[Triton-MLIR][BACKEND] Add argmin / argmax implementation for ReduceOp (#918)

2022-11-28 14:59:27 +08:00
parent 04ec5deb41
commit 9d31998a9d
12 changed files with 341 additions and 75 deletions
--- a/python/src/triton.cc
+++ b/python/src/triton.cc
@@ -1195,10 +1195,11 @@ void init_triton_ir(py::module &&m) {
                 operand.getType().dyn_cast<mlir::RankedTensorType>();
             std::vector<int64_t> shape = inputTensorType.getShape();
             shape.erase(shape.begin() + axis);
-             mlir::Type resType = inputTensorType.getElementType();
+             bool withIndex = mlir::triton::ReduceOp::withIndex(redOp);
+             mlir::Type resType = withIndex ? self.getI32Type()
+                                            : inputTensorType.getElementType();
             if (!shape.empty()) {
-               resType = mlir::RankedTensorType::get(
-                   shape, inputTensorType.getElementType());
+               resType = mlir::RankedTensorType::get(shape, resType);
             }
             return self.create<mlir::triton::ReduceOp>(loc, resType, redOp,
                                                        operand, axis);
--- a/python/tests/test_reduce.py
+++ b/python/tests/test_reduce.py
@@ -1,4 +1,5 @@
 import pytest
+import numpy as np
 import torch
 from torch.testing import assert_close

@@ -13,7 +14,9 @@ dtypes_with_bfloat16 = int_dtypes + uint_dtypes + float_dtypes
 dtype_mapping = {dtype_str: torch.__dict__[dtype_str] for dtype_str in dtypes}


-def get_reduced_dtype(dtype):
+def get_reduced_dtype(op, dtype):
+    if op in ['argmin', 'argmax']:
+        return torch.int32
    if dtype in [torch.int8, torch.int16, torch.uint8]:
        return torch.int32
    if dtype in [torch.bfloat16]:
@@ -48,7 +51,7 @@ def reduce2d_kernel(x_ptr, z_ptr, axis: tl.constexpr, block_m: tl.constexpr, blo

 reduce1d_configs = [
    (op, dtype, shape)
-    for op in ['sum', 'min', 'max']
+    for op in ['sum', 'min', 'max', 'argmin', 'argmax', 'xor_sum']
    for dtype in dtypes
    for shape in [4, 8, 16, 32, 64, 128, 512, 1024]
 ]
@@ -56,8 +59,11 @@ reduce1d_configs = [

@pytest.mark.parametrize('op, dtype, shape', reduce1d_configs)
 def test_reduce1d(op, dtype, shape):
+    if op == 'xor_sum' and dtype in float_dtypes:
+        return
+
    dtype = dtype_mapping[dtype]
-    reduced_dtype = get_reduced_dtype(dtype)
+    reduced_dtype = get_reduced_dtype(op, dtype)

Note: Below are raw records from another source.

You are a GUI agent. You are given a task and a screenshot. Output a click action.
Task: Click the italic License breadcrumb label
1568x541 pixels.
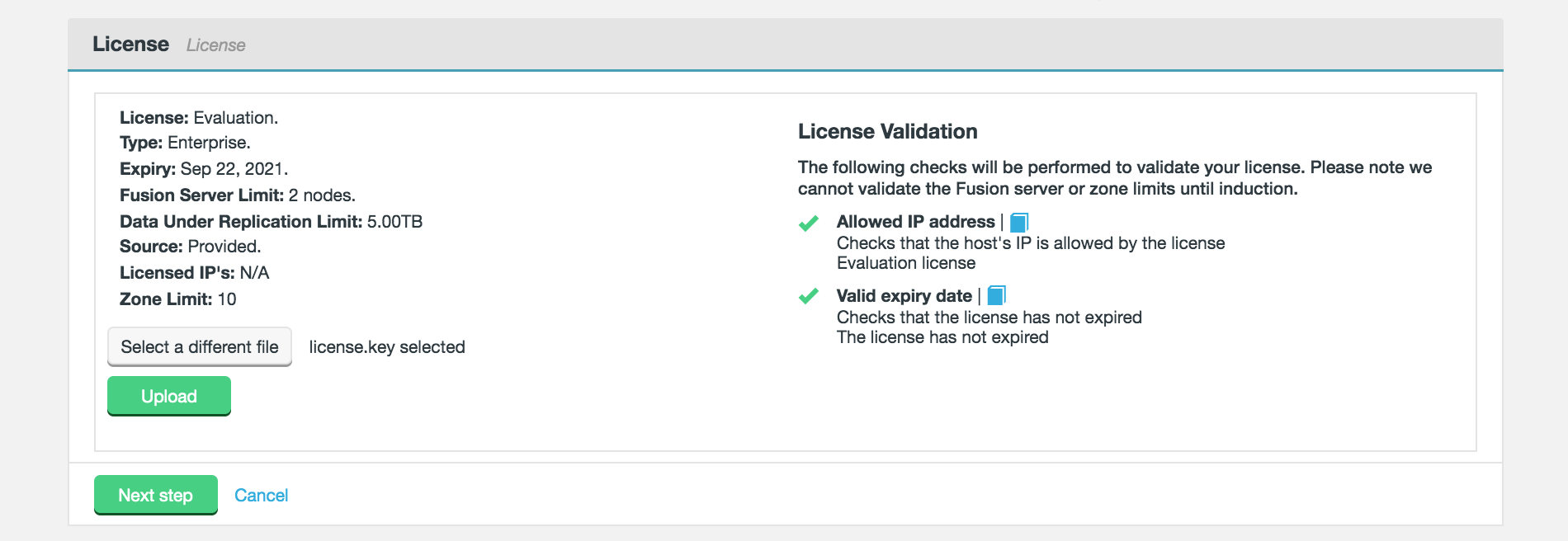pos(215,45)
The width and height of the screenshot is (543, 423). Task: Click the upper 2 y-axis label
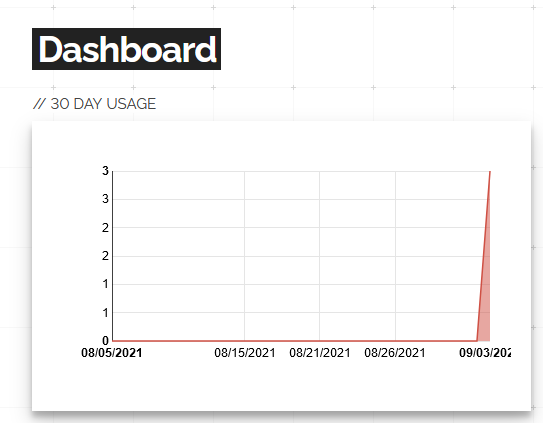(105, 228)
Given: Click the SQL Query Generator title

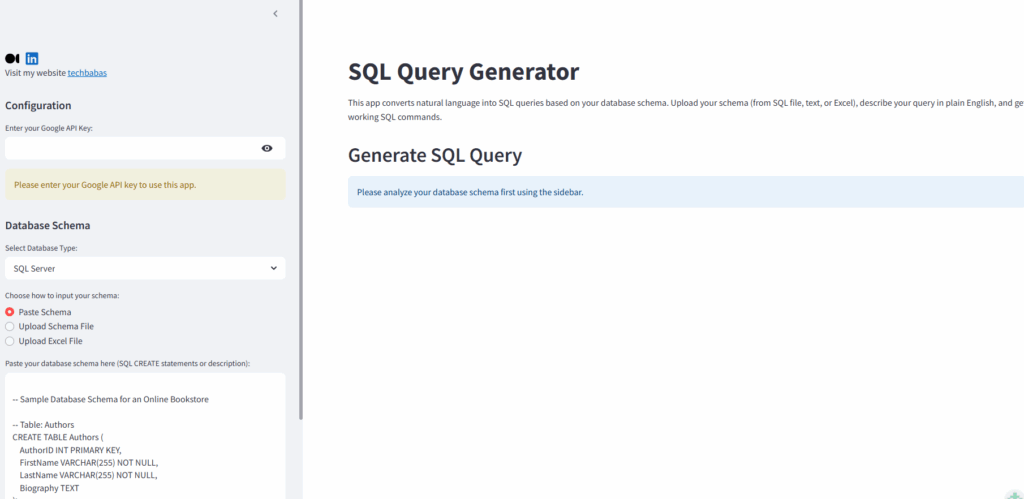Looking at the screenshot, I should coord(463,72).
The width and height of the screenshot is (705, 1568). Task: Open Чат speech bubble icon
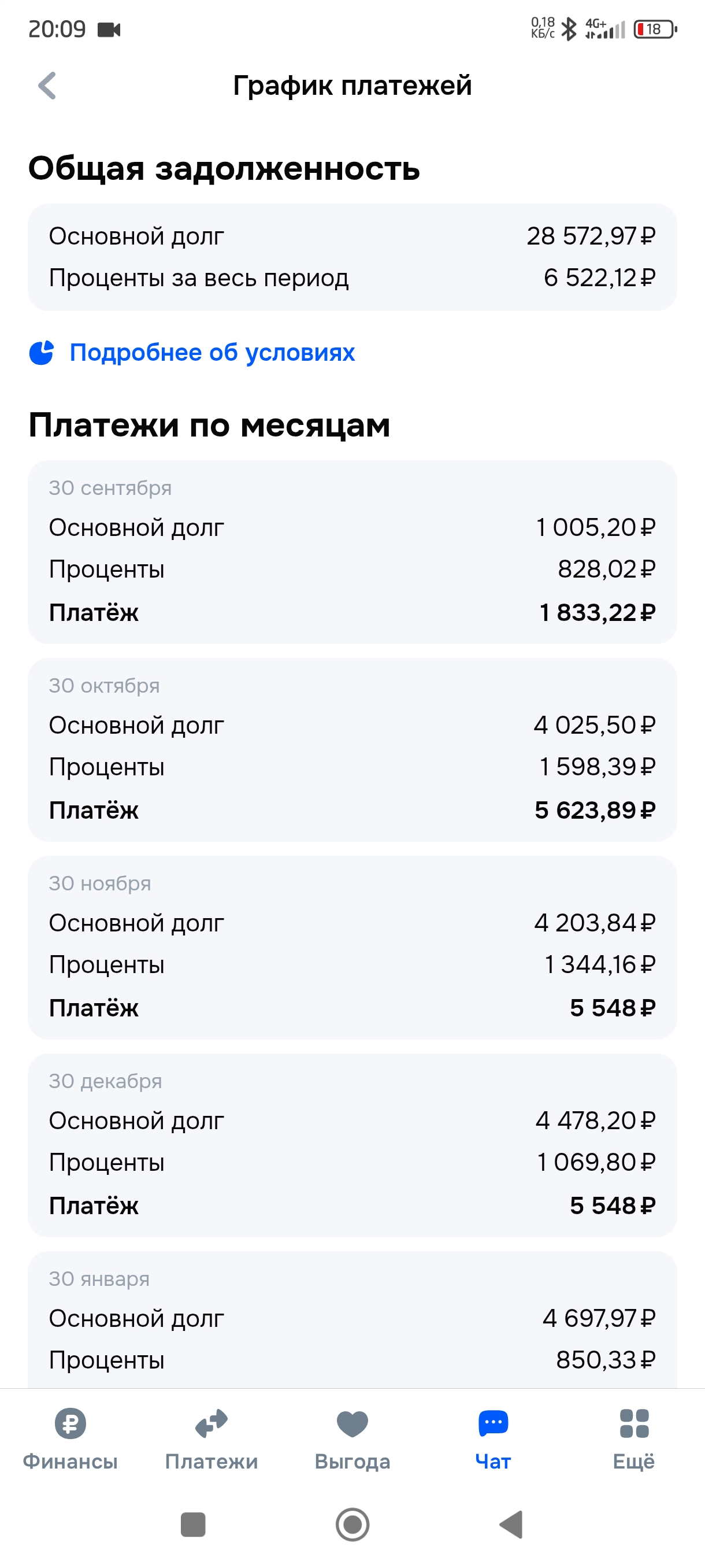[494, 1423]
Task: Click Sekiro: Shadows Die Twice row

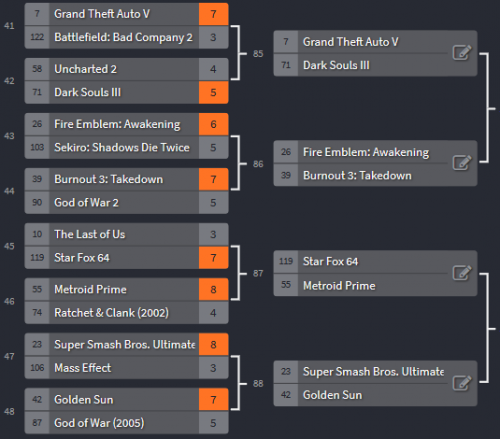Action: click(x=126, y=147)
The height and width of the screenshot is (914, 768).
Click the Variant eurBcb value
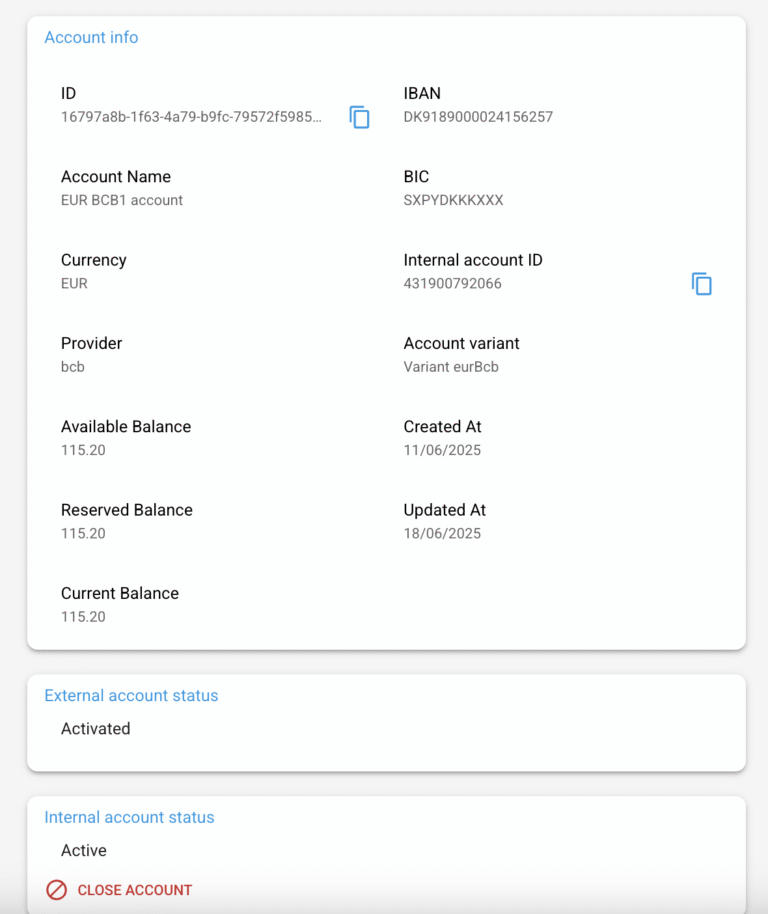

    if dtype.is_floating_point:
        x = torch.randn((shape,), device='cuda', dtype=dtype)
@@ -79,8 +85,17 @@ def test_reduce1d(op, dtype, shape):
        golden_z = torch.sum(x, dtype=reduced_dtype)
    elif op == 'min':
        golden_z = torch.min(x).to(reduced_dtype)
-    else:
+    elif op == 'max':
        golden_z = torch.max(x).to(reduced_dtype)
+    elif op == 'argmin':
+        golden_z = torch.argmin(x).to(reduced_dtype)
+    elif op == 'argmax':
+        golden_z = torch.argmax(x).to(reduced_dtype)
+    elif op == 'xor_sum':
+        sum_npy = np.bitwise_xor.reduce(x.cpu().numpy())
+        golden_z = torch.tensor(sum_npy, dtype=reduced_dtype).cuda()
+    else:
+        raise RuntimeError(f'Unknwon reduce op {op}')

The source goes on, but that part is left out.